Comme toutes ces fois où "des personnalités britanniques, principalement des chefs d’entreprise et des politiciens favorables au leave, tentaient de l’amadouer en lui offrant un panier incluant du cheddar, du thé et de la confiture, tandis que David Davis avait préparé un somptueux déjeuner d’agneau gallois à Downing Street en 2017, puis du bœuf Wellington lors d’un déjeuner ultérieur à Bruxelles". Problème, poursuit le quotidien anglais, qui distille quelques indices sur le régime alimentaire du nouveau locataire de Matignon : "Barnier était connu à Bruxelles pour se limiter au poisson lors des déjeuners – souvent du poisson nature et des épinards".

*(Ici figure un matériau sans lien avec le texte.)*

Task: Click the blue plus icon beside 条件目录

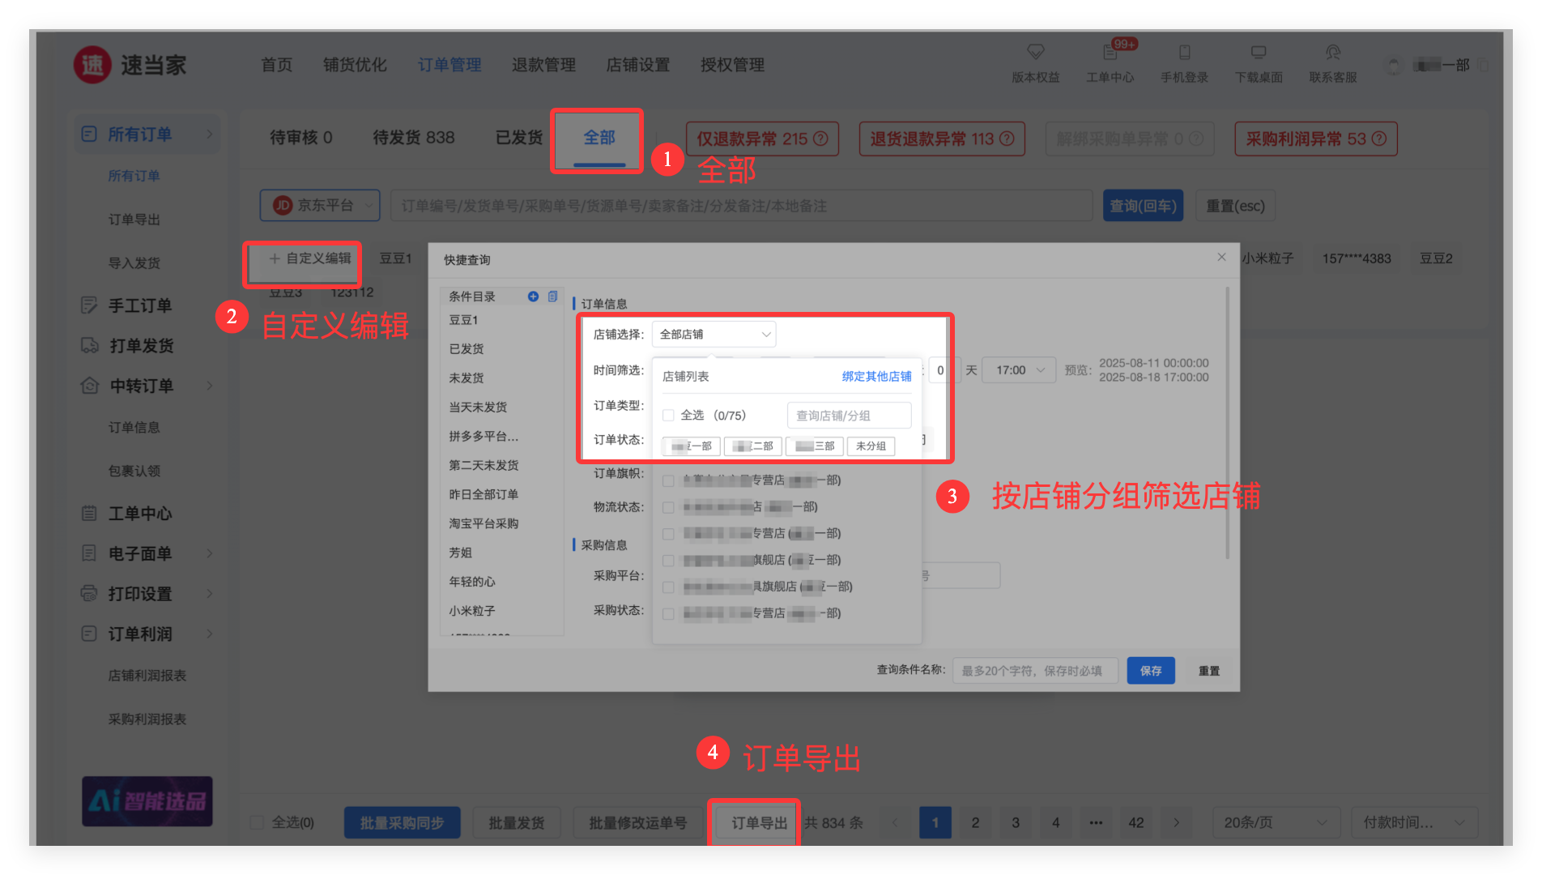Action: (533, 297)
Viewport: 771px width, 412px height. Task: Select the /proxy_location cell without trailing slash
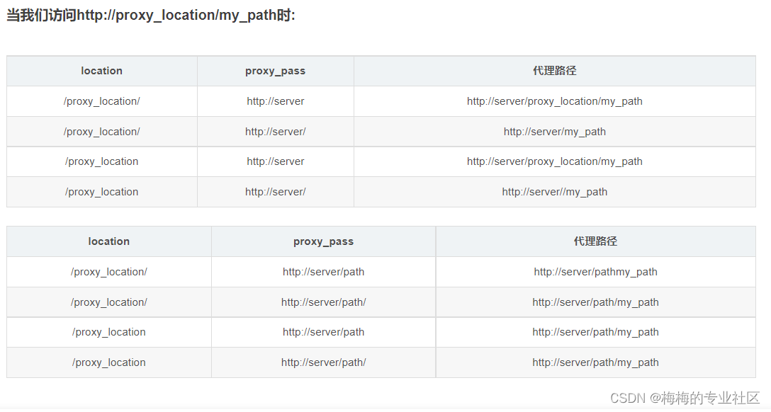click(101, 161)
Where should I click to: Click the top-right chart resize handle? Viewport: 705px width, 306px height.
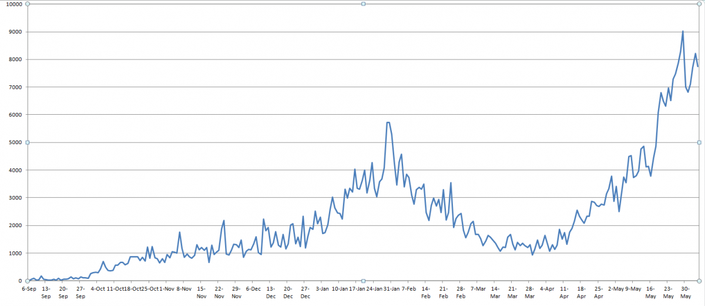tap(699, 4)
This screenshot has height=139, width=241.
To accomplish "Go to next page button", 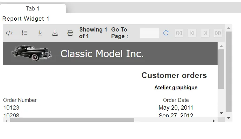I will click(x=205, y=33).
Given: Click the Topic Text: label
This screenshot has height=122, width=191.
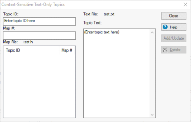Looking at the screenshot, I should click(93, 23).
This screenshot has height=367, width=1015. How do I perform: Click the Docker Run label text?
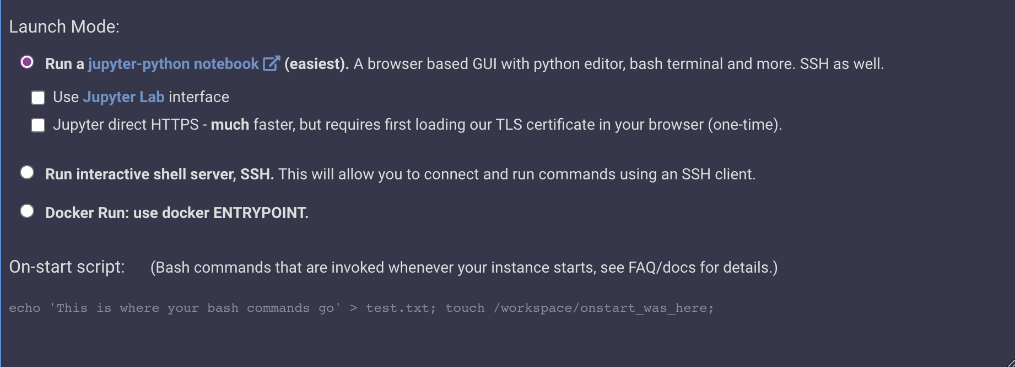click(176, 212)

Une dernière historiette pour la route : l’ancien vice-président de la Commission européenne aurait affiché dans son bureau bruxellois "une photo de son rôle en tant que co-organisateur des Jeux olympiques d’hiver de 1992, ce qui lui a valu un surnom (un de plus) : le moniteur de ski". Le Washington Post note à juste titre que les deux hommes qui forment désormais le couple exécutif "revendiquent les Jeux olympiques comme l’une des réussites de leur carrière". Celle de Michel Barnier a commencé au début des années soixante-dix, note Il Post. Temps que les moins de vingt ans ne peuvent pas connaître. Le maître des horloges, né en 1977, non plus.
Le pari dangereux d’un pacte faustien avec le RN
Une carrière politique entre la Savoie, Paris, Bruxelles et Londres, longue de plus d’un demi-siècle, de nature peut-être à rassurer le locataire de l’Elysée, empêché depuis bientôt deux mois par la configuration inédite de l’Assemblée nationale sous la Ve République. Aussi Emmanuel Macron a-t-il choisi - "par défaut" estime La Tribune de Genève - cet homme dépourvu d’ambition en 2027 pour "sortir le pays du chaos", fait valoir El Mundo. Et entre autres, voter le budget 2025, dont le texte sera examiné à compter du 1er octobre au Palais Bourbon.
Charge toutefois au nouveau chef du gouvernement de résister aux tentatives de censure des oppositions, rappelle le quotidien helvétique Le Temps. Car l’alliance de gauche, qui compte quelque 190 députés ayant reçu "sa désignation comme un affront", comme le souligne El País, a déjà fait savoir qu’elle voterait une motion de censure. Sa proximité politique avec le RN devrait cependant l’aide à dégager son équipe gouvernementale de cette épée de Damoclès.
Mais la contrepartie pourrait bien être cher payée. Car en confiant son destin au parti à la flamme, Michel Barnier risque de se voir contraint de pousser davantage encore la barre à tribord, laissant derrière lui l’aile gauche de la macronie. En Une de son site, le quotidien britannique conservateur The Spectator résume : Premier ministre français en septembre 2024 ? "Difficile d’imaginer pire poste".